Mythological Overview 6-21-2024

June 21, 2024

This morning as I sat for meditation I began thinking and “listening” to more on the mythology. To fill in the gaps when I started typing, I referred to my notes and the Internet.

Nothingness/Everything creates God, the qualities of the fruit of the spirit—”love, joy, peace, forbearance, kindness, goodness, faithfulness, gentleness and self-control”. All these qualities exist in the first vessel of the Kabbalah as intentions, subjects without objects, everything in potential and possibilities without time or space…what Franklin Merrell-Wolff experienced and called “High Indifference” and others have experienced as enlightenment.

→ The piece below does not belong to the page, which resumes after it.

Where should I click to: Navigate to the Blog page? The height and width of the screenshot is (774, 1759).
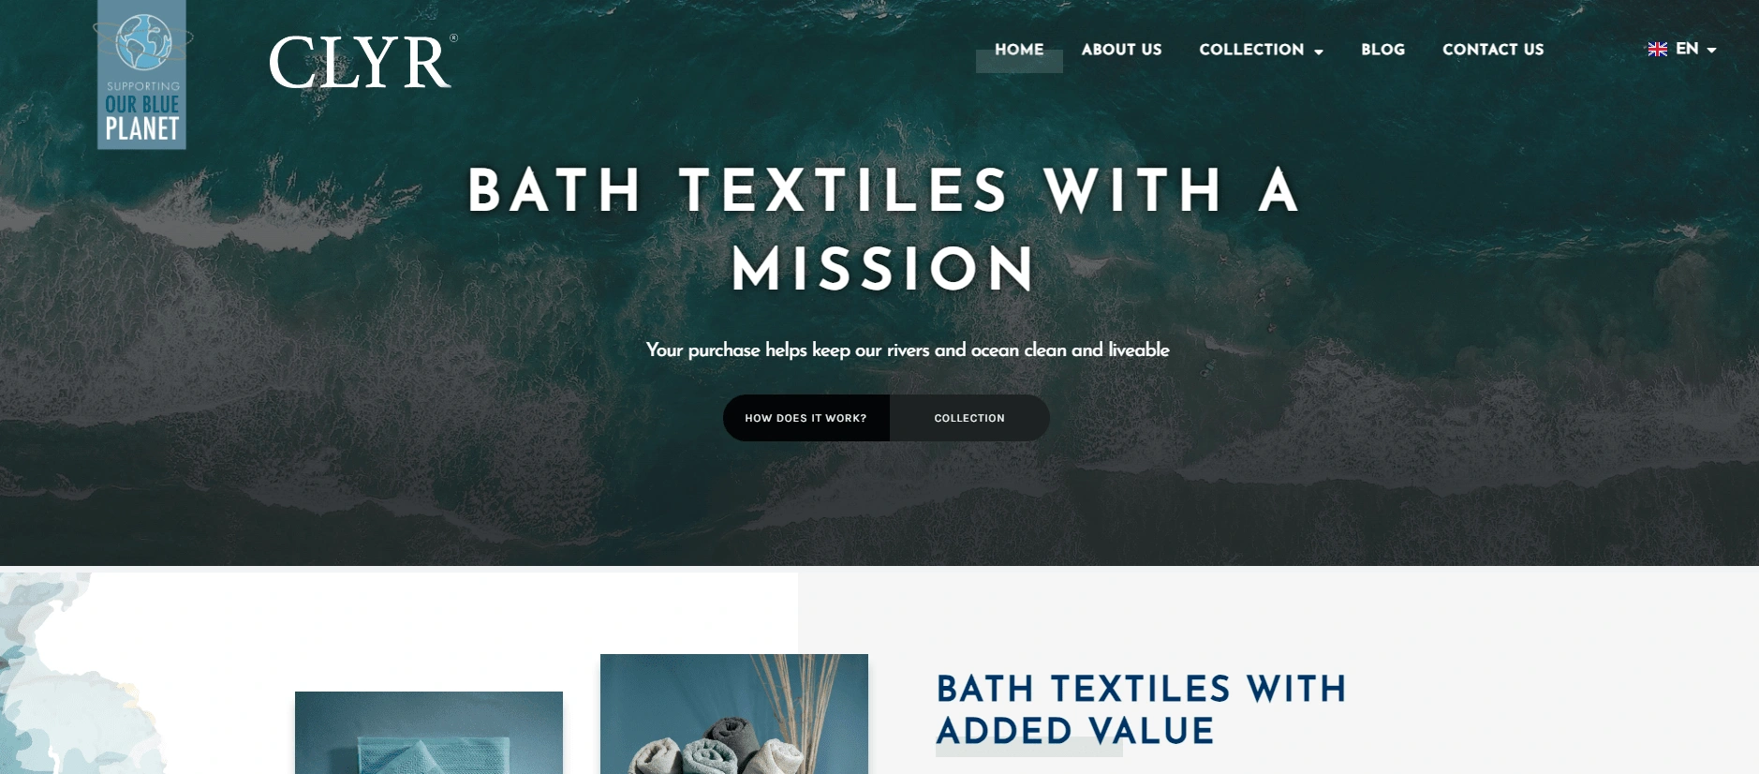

Today we might refer to this state as quantum energy or Light before it becomes wave and particle, subject and object, observer and observed. For the qualities to be in material form there must be a sentient being to embody them. And for the religious mythology, there must be a God and humans, beginning with Adam in the Garden of Eden.

Adam embodies all the Godlike qualities and everything is blissful. In a sense, he is one with God. When told to name the animals, he does so but isn’t aware that it is the beginning of subject/object duality. After Eve is created from Adam, the snake enters the mythology to inform her it is necessary to eat the forbidden fruit so the world can be set in motion. In fact, God wants them to experience the world because it has been created for them to receive.

(more…)

Morning Contemplation 6-19-2024

June 19, 2024

Where to start? I have been reading and studying the introduction to the Pritzker Edition of the Zohar by Daniel Matt. This morning around 4:15 a.m. I woke up and thoughts began flowing. I lay in bed and hoped I would remember everything but, when I looked at my watch at 4:44 and 44 seconds, I decided to get up and type.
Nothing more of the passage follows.